The token utility is where things get interesting.
The more use a token has, the more valuable it becomes. The use-case itself doesn’t need to be massive, and it doesn’t need to overpromise; in the ICO boom, we saw an insane number of tokens promising utility that was almost impossible to achieve, and rarely based on reality — leading many to be cautious about the utility promises in a project’s tokenomics.
Utility simply needs to be real, practical, and clear. For example, a governance utility in a community that has benefits for membership, such as a DAO, can be an important utility that gives a token worth as more people want to engage with and direct the efforts and energy of the collective. Purchasing and trading assets, staking and farming for additional economic benefit, tokens that represent fractional ownership, etc., are all popular working concepts for tokenomic utility.

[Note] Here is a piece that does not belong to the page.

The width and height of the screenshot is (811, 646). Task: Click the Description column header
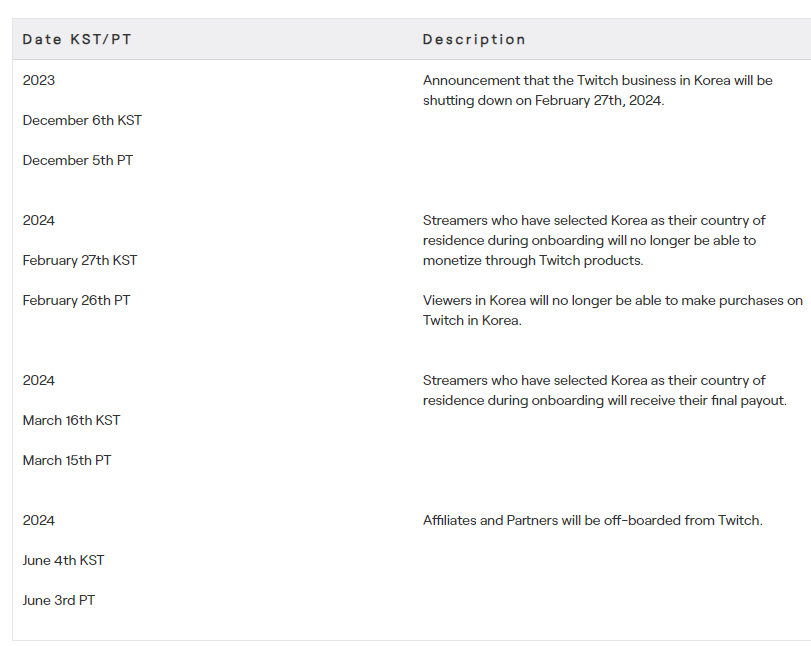tap(474, 39)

A popular utility can help a project reach a cultural impact inflection point. This is due to something called network effects. The basic idea behind network effects is that the value of a good or service increases as more people use it. This is because the network becomes more valuable to each individual user as it grows in size. Utility can get a token there, and once viral demand kicks in, the sky’s the limit.
The potential utility for a token in this ecosystem is limitless. For example, imagine a world where musicians are directly rewarded for their work by fans who appreciate it. Instead of record labels and other gatekeepers taking the lion’s share of revenue, the artists could be directly compensated by the people who love their music. This is just one potential application for blockchain technology in the music industry — there are more.

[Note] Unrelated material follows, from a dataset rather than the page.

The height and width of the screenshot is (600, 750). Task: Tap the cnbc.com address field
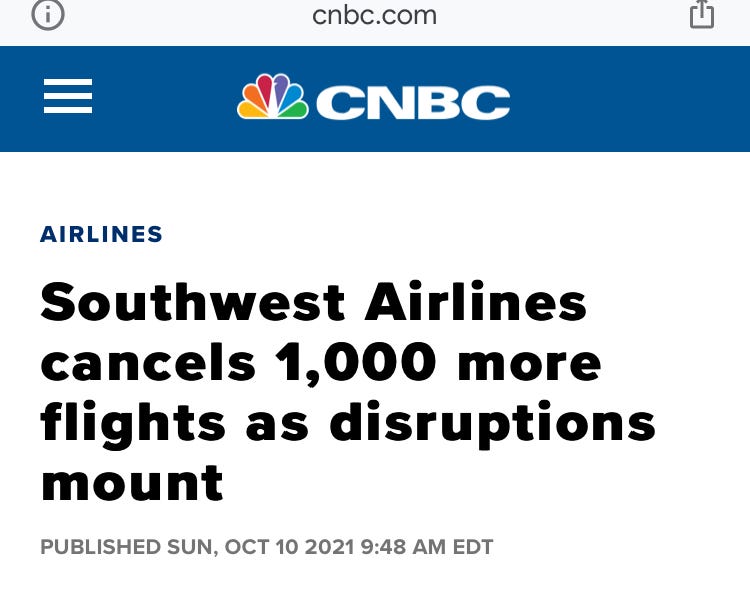click(374, 15)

In the music industry, tokenomics can help to create a more transparent and efficient system for distributing and monetizing music. For example, by issuing tokens that represent a stake in the artist’s work, fans can become more directly involved in the success of their favorite artists.
In this context, we can’t consider tokenomics, or the value of a token, to be an afterthought. It’s all well and good to be creating and crafting blockchain music, but if we can’t find a way to make it valuable to people, it won’t go very far. The economic basics of the token itself will determine the future of a blockchain music token as much as the music behind it, because ultimately, artists still need to get paid, and the industry still needs to function.
Tokenization offers a way to create a more direct connection between artists and their fans, while also providing a more transparent and efficient system for distributing and monetizing music; the spirit of crypto and the blockchain in music goes beyond the financial aspects, but those aspects can’t be ignored if we want to build an ecosystem that will last.
We need to think about how the economics of a project can incentivize people to participate and help it grow. We need to create systems that benefit artists, fans, and other participants alike.